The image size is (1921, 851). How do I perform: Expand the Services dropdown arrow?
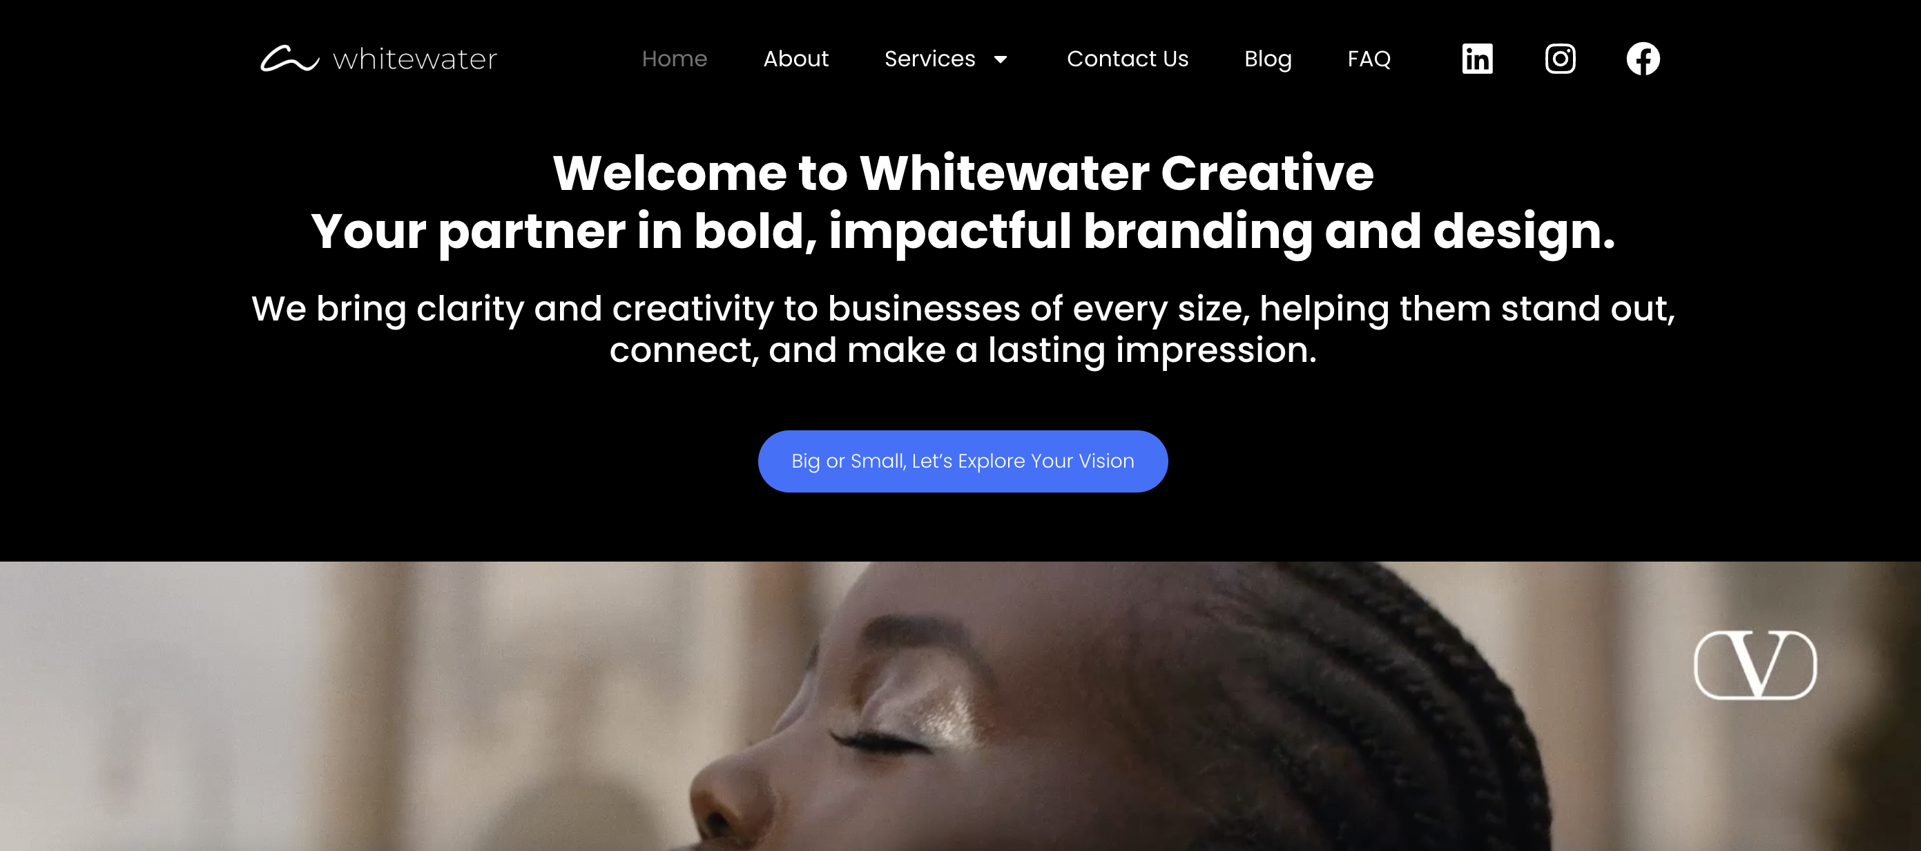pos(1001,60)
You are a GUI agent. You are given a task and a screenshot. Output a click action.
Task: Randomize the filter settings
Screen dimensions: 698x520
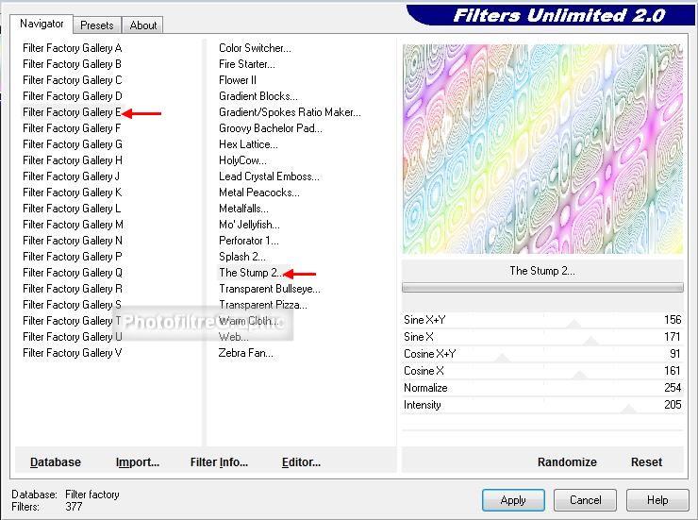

=====

* **What to produce**:
Nothing but the lines from the line with "Task: Randomize the filter settings" through the last line of the data above should be printed, exactly as written and without pictures.

* **Task solution**:
Task: Randomize the filter settings
Screen dimensions: 698x520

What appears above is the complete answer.